Modification of human hemoglobin by covalent association with soluble dextran.

Stroma-free Hb solutions present some drawbacks when used as erythrocyte substitutes, mainly because the protein has a short in vivo half-life, due to its small hydrodynamic volume. Covalent coupling of oxyHb with dialdehyde-dextran (Mw congruent to 40 000; Mn congruent to 25 000) leads to adducts whose properties depend upon the pH of the condensations. At pH less than 9.6, many labile imine linkages are formed and the conjugates have a high molecular weight at the end of the reaction.

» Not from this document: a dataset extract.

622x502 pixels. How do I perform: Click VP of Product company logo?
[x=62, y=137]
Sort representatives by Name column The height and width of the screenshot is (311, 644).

In contrast, the final products obtained as pH increases from 9.6 to 10 contain a low-molecular-weight adduct in an increasing ratio; in this case the bond between dextran and Hb is stable and this stability is assumed to result from the rearrangement of a specific imine linkage formed at an NH2 site of Hb, into a ketoamine group (Amadori rearrangement). Dextran-Hb conjugates have oxygen-binding properties characterized by increased oxygen affinity, and decreased subunit cooperativity and alkaline Bohr effect, relative to unconjugated Hb. These differences become less as the time of condensation reaction decreases and seem to be due to modification of amine groups involved in the salt bridges that stabilize the deoxy form of the protein. Taking into account their oxygen-binding characteristics, the low-molecular-weight conjugates can be regarded as potential erythrocyte substitutes.